Unsurprisingly, $l$-diversity shares similar difficulties than $k$-anonymity: choosing $l$ is difficult, as is determining which columns are quasi-identifiers or which ones are sensitive. Even if we set aside these issues, another question looms: does $l$-diversity really protect the sensitive information? Consider the dataset in Table 2.11. Like the dataset from Table 2.10, it is $2$-diverse. However, an attacker targeting the third row can still discover that their target has either Hepatitis B, or HIV. Some uncertainty is preserved, but the attacker still gains very sensitive information.

Another way $l$-diversity can fail is if by providing probabilistic information gain to the attacker. Consider the dataset in Table 2.12. An attacker trying to gain information on one of the rows could not know for sure what their target’s diagnostic is, but they can significantly increase their suspicion that they have HIV. This is especially the case if we consider the background knowledge that the attacker might have on the sensitive value: for example, if the diagnostic of the first record was a condition that the attacker knows their target does not have.

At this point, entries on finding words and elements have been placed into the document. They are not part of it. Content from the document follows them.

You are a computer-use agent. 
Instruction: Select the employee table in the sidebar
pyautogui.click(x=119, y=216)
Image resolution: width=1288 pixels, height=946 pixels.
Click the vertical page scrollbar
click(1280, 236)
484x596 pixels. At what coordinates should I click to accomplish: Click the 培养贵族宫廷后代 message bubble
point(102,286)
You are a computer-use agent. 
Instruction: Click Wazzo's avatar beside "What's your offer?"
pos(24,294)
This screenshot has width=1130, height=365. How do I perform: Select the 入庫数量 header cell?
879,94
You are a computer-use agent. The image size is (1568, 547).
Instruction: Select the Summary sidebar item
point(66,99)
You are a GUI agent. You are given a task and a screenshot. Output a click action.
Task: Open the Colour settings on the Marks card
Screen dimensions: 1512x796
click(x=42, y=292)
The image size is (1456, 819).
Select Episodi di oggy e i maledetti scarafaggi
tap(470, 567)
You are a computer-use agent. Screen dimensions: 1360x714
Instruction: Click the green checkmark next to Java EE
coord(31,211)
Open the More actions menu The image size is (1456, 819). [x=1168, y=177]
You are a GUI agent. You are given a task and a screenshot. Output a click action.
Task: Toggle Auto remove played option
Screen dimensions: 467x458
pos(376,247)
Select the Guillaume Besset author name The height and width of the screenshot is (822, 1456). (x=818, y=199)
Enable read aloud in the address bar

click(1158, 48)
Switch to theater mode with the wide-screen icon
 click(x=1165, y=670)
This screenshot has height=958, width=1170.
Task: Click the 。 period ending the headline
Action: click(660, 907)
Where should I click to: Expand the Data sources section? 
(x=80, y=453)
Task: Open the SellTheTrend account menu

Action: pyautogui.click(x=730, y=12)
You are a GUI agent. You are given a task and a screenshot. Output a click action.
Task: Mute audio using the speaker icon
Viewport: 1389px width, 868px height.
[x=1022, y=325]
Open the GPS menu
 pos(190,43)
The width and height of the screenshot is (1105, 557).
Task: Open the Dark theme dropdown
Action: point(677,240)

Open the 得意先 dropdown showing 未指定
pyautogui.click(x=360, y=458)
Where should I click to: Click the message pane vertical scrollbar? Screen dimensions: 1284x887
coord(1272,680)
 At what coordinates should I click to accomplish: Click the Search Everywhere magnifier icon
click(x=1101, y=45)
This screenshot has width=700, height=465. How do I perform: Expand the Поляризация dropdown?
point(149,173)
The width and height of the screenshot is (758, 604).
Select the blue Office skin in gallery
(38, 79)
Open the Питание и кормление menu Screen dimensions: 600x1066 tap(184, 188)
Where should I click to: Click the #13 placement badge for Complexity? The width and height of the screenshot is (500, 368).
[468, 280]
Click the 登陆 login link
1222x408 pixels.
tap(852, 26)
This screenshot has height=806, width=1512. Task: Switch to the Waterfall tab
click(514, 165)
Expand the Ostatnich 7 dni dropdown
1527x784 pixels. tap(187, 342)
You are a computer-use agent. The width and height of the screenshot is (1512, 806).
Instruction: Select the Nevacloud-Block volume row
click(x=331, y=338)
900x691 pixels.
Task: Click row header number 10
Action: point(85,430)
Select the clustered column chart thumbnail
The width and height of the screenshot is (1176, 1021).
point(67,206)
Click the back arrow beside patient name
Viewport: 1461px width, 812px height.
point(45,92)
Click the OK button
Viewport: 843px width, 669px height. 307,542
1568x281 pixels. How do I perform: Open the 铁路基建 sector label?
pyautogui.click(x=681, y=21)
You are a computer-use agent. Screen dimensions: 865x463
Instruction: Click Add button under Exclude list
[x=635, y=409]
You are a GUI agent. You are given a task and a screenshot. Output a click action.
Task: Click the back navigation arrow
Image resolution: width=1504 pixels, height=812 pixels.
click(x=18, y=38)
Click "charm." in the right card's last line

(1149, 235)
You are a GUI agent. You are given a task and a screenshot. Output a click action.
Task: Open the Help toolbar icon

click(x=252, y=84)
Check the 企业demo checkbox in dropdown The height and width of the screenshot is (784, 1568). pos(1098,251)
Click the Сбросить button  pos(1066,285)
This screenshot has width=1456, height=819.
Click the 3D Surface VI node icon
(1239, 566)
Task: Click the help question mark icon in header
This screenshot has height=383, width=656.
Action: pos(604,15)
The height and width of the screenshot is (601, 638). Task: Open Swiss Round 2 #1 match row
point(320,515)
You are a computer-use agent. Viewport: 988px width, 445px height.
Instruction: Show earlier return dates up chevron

How to protect against this type of probabilistic information gain? Requiring that sensitive attributes are diverse is not enough, we would need to also require that the distribution of sensitive values is roughly the same that the rest of the data. If 40% of the records are “healthy” in the overall data, then each bucket should also have roughly 40% of “healthy” records. This way, the attacker’s knowledge cannot change too much from the baseline. This is the core idea behind another definition: $t$-closeness [251]. This definition is stricter than $l$-diversity, and unsurprisingly, comes with even greater utility loss. We do not formally introduce it here.